在RStudio中实现R与Python的交互与混合使用

Absolutely! You can totally interact with Python in RStudio and mix R and Python code seamlessly—this is a super popular workflow for anyone wanting to leverage the strengths of both languages. Let me break down how to do this using the reticulate package, which is the go-to tool for R-Python integration.

1. 第一步:安装并加载reticulate

This package acts as a bridge between R and Python, letting you call Python code, share variables, and even switch between interactive environments.

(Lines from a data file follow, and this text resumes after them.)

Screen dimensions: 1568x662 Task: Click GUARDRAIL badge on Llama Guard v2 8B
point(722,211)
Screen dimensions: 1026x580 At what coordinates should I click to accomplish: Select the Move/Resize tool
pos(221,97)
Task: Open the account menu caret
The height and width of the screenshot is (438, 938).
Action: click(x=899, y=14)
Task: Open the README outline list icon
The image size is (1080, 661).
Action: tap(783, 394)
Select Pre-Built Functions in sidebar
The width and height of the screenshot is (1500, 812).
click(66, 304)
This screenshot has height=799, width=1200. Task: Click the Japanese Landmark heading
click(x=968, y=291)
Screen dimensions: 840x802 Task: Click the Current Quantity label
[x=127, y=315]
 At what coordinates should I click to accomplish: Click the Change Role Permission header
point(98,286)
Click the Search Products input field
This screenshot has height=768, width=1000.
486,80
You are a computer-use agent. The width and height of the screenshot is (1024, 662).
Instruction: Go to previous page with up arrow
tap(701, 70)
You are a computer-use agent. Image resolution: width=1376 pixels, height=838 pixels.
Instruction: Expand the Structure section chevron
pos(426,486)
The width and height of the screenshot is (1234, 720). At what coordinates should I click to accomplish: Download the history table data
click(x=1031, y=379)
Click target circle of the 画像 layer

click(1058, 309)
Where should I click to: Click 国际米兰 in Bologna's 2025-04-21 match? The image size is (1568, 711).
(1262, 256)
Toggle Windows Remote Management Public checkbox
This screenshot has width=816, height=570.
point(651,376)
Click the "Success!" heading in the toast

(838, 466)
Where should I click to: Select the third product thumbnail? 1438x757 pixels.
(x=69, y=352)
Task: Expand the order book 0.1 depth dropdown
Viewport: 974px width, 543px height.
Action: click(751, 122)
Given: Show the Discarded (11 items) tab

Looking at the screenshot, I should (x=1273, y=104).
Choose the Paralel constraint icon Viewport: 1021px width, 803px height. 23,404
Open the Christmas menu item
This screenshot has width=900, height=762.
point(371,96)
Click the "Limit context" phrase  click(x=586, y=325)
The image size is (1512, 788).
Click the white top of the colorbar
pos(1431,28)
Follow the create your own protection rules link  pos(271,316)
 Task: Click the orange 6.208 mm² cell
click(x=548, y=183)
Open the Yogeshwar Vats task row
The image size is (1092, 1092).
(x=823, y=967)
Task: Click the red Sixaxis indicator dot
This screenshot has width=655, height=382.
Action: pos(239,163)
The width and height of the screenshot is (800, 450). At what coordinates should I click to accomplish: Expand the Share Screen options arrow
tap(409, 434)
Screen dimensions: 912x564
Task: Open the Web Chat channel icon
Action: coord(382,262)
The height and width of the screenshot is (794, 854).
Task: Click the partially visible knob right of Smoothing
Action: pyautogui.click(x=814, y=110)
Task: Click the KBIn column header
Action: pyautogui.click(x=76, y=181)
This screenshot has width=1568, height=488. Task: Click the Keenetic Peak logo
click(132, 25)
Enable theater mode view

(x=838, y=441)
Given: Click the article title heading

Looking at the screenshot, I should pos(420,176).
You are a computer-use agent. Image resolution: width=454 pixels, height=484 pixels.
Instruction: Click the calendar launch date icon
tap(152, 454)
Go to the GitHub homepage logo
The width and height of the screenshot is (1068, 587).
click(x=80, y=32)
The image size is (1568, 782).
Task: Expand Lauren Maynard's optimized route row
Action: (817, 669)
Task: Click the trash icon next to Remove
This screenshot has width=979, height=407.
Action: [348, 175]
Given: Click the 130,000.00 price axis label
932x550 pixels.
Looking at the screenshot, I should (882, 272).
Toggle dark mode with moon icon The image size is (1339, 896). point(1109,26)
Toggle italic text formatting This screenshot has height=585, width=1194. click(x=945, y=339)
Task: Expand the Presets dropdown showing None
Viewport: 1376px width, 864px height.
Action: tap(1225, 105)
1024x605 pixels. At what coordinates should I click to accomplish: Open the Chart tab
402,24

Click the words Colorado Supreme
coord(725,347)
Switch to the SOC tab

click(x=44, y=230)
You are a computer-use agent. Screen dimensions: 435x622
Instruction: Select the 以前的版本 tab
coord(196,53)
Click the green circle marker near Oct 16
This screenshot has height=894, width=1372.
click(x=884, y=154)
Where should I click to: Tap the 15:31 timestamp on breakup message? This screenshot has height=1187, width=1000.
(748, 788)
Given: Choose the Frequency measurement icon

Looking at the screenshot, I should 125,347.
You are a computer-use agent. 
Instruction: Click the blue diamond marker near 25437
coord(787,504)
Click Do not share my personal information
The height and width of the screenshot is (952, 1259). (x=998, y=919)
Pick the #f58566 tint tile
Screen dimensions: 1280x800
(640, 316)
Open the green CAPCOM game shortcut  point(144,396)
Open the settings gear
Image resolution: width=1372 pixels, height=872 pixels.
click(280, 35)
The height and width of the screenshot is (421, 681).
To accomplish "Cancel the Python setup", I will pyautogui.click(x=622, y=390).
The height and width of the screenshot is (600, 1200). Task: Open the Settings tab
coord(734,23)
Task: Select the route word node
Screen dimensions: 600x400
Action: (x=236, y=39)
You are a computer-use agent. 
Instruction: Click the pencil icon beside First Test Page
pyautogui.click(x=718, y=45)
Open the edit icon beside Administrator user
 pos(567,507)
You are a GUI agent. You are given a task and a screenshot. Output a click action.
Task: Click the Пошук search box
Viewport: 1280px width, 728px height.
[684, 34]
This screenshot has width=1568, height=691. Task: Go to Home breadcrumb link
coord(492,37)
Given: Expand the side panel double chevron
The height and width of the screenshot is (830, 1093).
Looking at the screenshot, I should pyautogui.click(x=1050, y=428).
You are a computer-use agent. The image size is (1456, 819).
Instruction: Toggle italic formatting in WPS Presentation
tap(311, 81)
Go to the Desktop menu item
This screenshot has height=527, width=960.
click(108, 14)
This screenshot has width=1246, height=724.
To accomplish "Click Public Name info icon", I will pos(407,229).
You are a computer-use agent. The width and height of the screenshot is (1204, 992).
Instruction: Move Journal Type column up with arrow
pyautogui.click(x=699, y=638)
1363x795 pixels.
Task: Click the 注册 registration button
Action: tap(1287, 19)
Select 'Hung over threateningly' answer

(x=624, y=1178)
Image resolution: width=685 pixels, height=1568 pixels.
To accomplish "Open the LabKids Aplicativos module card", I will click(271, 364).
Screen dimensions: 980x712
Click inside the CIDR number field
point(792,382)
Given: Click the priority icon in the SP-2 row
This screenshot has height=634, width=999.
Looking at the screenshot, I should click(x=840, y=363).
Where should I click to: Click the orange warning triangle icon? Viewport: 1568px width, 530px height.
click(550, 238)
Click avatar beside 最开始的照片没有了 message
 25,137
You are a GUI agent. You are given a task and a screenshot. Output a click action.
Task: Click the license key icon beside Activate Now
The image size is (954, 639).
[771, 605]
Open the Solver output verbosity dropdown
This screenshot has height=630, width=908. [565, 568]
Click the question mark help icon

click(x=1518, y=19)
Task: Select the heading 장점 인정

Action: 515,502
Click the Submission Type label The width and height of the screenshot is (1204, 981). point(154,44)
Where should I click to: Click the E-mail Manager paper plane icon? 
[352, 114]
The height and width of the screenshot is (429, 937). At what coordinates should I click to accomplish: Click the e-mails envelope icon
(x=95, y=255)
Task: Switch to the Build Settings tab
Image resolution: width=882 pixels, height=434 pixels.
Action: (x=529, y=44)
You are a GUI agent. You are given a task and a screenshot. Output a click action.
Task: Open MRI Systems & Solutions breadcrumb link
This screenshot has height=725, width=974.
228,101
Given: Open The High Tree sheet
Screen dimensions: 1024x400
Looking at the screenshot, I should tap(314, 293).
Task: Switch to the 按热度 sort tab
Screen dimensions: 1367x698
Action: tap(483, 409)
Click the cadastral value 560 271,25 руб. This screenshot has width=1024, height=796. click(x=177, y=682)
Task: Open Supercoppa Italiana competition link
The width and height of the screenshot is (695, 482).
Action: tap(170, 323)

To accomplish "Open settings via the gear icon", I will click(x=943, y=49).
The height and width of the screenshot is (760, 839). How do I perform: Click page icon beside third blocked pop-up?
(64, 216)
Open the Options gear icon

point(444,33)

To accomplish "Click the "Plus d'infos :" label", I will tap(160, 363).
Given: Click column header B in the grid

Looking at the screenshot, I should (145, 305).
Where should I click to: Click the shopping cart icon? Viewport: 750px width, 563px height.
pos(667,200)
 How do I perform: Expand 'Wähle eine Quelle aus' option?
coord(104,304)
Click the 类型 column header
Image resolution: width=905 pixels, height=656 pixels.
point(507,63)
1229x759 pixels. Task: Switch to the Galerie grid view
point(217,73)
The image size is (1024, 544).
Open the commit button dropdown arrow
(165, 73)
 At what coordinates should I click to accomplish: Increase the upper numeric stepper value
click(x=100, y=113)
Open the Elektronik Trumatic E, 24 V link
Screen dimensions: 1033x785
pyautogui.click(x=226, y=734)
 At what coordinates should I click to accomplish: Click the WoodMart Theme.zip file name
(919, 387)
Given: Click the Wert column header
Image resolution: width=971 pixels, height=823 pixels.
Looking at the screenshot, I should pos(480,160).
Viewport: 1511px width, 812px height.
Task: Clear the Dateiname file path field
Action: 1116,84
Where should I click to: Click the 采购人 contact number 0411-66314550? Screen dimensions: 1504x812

# Install the package if you haven't already
install.packages("reticulate")
# Load it into your R session
library(reticulate)

2. 配置你的Python环境

reticulate can automatically detect Python installations on your system, but you can also specify a specific environment (like a Conda or virtualenv setup) if needed:

# Check which Python version reticulate is using
py_config()

# Use a specific Conda environment
use_condaenv("my_conda_env", required = TRUE)

# Or use a virtual environment
use_virtualenv("my_virtualenv", required = TRUE)

3. 混合使用R与Python的常见方法

方法一:在R脚本中嵌入Python代码

You can run snippets of Python code directly in your R script, then access the resulting objects in R:

# Run a block of Python code
py_run_string("
import pandas as pd
# Create a DataFrame in Python
df_python = pd.DataFrame({'col1': [1, 2, 3], 'col2': [4, 5, 6]})
")

# Access the Python DataFrame in R
df_r <- py$df_python
head(df_r)

Or launch an interactive Python session right from R:

# Enter Python interactive mode
repl_python()

# Now you can write Python code here, e.g.:
# import numpy as np
# my_array = np.array([10, 20, 30])

# Type `exit()` to return to R
# Then access the Python object in R:
py$my_array

方法二:调用Python函数(内置或自定义)

You can import Python libraries directly into R and use their functions, or define your own Python functions and call them from R:

# Import NumPy and use its mean function
np <- import("numpy")
np$mean(c(1, 2, 3, 4))

# Define a custom Python function
py_run_string("
def add_numbers(x, y):
    return x + y
")

# Call the Python function from R
py$add_numbers(7, 3)

方法三:在R Markdown中混合代码(最流畅的协作方式)

If you're using R Markdown, you can alternate between R and Python code chunks, and even share variables between them directly:

# R chunk: Create a data frame
r_df <- data.frame(a = c(1, 2, 3), b = c(10, 20, 30))
# Python chunk: Access the R data frame
import pandas as pd
py_df = r.r_df
print(py_df)
# Python chunk: Calculate a value
average_b = py_df['b'].mean()
# R chunk: Access the Python-calculated value
cat("The average of column b (calculated in Python) is:", py$average_b)

4. 一些实用提示

  • Make sure the Python libraries you need are installed in the environment reticulate is using (e.g., run py_install("pandas") from R to install pandas into your active Python environment).
  • Data types are automatically converted between R and Python: R data frames become pandas DataFrames, R vectors become Python lists/numpy arrays, and vice versa—no manual conversion needed in most cases.
  • If you run into environment issues, use py_config() to double-check which Python version and environment reticulate is using.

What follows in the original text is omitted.